Want to kick it up a notch? For an added layer of difficulty, slowly move your body and the soccer ball forward as you tap the top of the ball. This will require you to lightly push or roll the soccer ball forward as you tap. Once you have this motion down, you can try moving backward and even side-to-side while maintaining your toe tap rhythm.
Bonus: Ab Work
Keep It Up
For this exercise, imagine that the soccer ball is something extremely important to you that you do not want to drop. You want to hold this item up and keep it off the ground throughout this entire exercise (think: the floor is lava!).
Starting in a seated position, lift both of your feet off of the ground while holding the soccer ball out in front of you. Try to hold this position for three 30 second rounds, taking 10 to 15 seconds to rest in between each round.
Ball Pass
Lay down flat on your back with your legs straight out in front of you (your feet should be hip-width apart), hold the soccer ball with both hands above your head so that the soccer ball and your body are making a straight line. Without straining your neck, keep both legs straight while bringing them up close to the center of your body and simultaneously using your arms to bring the soccer ball up to meet your legs. From there, place the ball in between your feet (squeeze tightly so that the ball cannot fall out) and bring your legs and arms back to the starting position. The soccer ball should now be in between your feet—not your hands. Repeat this 10 to 15 times—passing the ball between your feet and your hands—for 3 sets.
Cooldown
To cool down, I will jog once or twice (depends on my mood to be honest) around the entire soccer field (you could jog around your backyard, take a lap around the playground, or even jump rope for a few minutes) before I stretch for approximately 10 to 15 minutes. I don’t have a specific stretching routine for my cool down, I just really try to listen to my body and focus on where I’m feeling a bit tight.

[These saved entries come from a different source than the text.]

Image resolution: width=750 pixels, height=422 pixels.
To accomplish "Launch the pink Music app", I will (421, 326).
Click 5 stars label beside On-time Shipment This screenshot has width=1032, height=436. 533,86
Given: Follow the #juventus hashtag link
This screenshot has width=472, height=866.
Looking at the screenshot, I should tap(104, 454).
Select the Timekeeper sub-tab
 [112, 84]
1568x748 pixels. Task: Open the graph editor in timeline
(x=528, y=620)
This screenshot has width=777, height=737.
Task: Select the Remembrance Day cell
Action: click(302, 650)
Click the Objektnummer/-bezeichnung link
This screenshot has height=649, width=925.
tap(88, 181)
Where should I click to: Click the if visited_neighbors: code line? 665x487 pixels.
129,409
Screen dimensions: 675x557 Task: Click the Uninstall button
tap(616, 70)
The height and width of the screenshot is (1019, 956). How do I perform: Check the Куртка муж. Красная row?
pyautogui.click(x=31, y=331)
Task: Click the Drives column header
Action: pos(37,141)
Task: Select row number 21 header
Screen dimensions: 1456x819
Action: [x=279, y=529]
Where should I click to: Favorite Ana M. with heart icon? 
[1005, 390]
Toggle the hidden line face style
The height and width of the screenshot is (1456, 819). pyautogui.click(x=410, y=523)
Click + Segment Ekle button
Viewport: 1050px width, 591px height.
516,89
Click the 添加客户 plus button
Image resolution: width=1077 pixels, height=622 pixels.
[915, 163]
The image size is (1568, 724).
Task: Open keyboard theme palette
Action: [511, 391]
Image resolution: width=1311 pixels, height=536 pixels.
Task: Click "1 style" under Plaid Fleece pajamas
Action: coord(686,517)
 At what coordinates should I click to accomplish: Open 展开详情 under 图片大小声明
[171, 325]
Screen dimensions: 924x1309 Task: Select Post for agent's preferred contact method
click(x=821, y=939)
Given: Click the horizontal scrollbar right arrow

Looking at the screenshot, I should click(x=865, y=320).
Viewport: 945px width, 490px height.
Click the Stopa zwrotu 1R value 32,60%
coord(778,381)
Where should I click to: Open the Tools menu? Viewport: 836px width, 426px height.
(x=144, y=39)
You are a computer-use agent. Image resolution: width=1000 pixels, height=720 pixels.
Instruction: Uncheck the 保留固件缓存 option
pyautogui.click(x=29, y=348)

When my body and mind are feeling more at ease, I like to incorporate some breathwork, specifically the equal breathing technique, to further calm my mind and slow my heart rate. In a seated position on the field, I will breathe in through my nose for 5 counts and out of my nose for 5 counts for approximately 5 to 10 minutes. This time allows me to meditate and show gratitude for my body, the environment, and the workout I just accomplished as a strong body is not complete without a strong mind.